**Data rows**
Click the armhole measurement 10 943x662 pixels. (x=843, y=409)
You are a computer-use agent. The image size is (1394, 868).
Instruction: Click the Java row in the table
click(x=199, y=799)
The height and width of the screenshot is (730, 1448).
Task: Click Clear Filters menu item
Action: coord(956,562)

**What to work on**
Render every row above as a numbered list, omitting any blank lines.

**Task output**
1. Click the armhole measurement 10 943x662 pixels. (x=843, y=409)
2. You are a computer-use agent. The image size is (1394, 868).
3. Instruction: Click the Java row in the table
4. click(x=199, y=799)
5. The height and width of the screenshot is (730, 1448).
6. Task: Click Clear Filters menu item
7. Action: coord(956,562)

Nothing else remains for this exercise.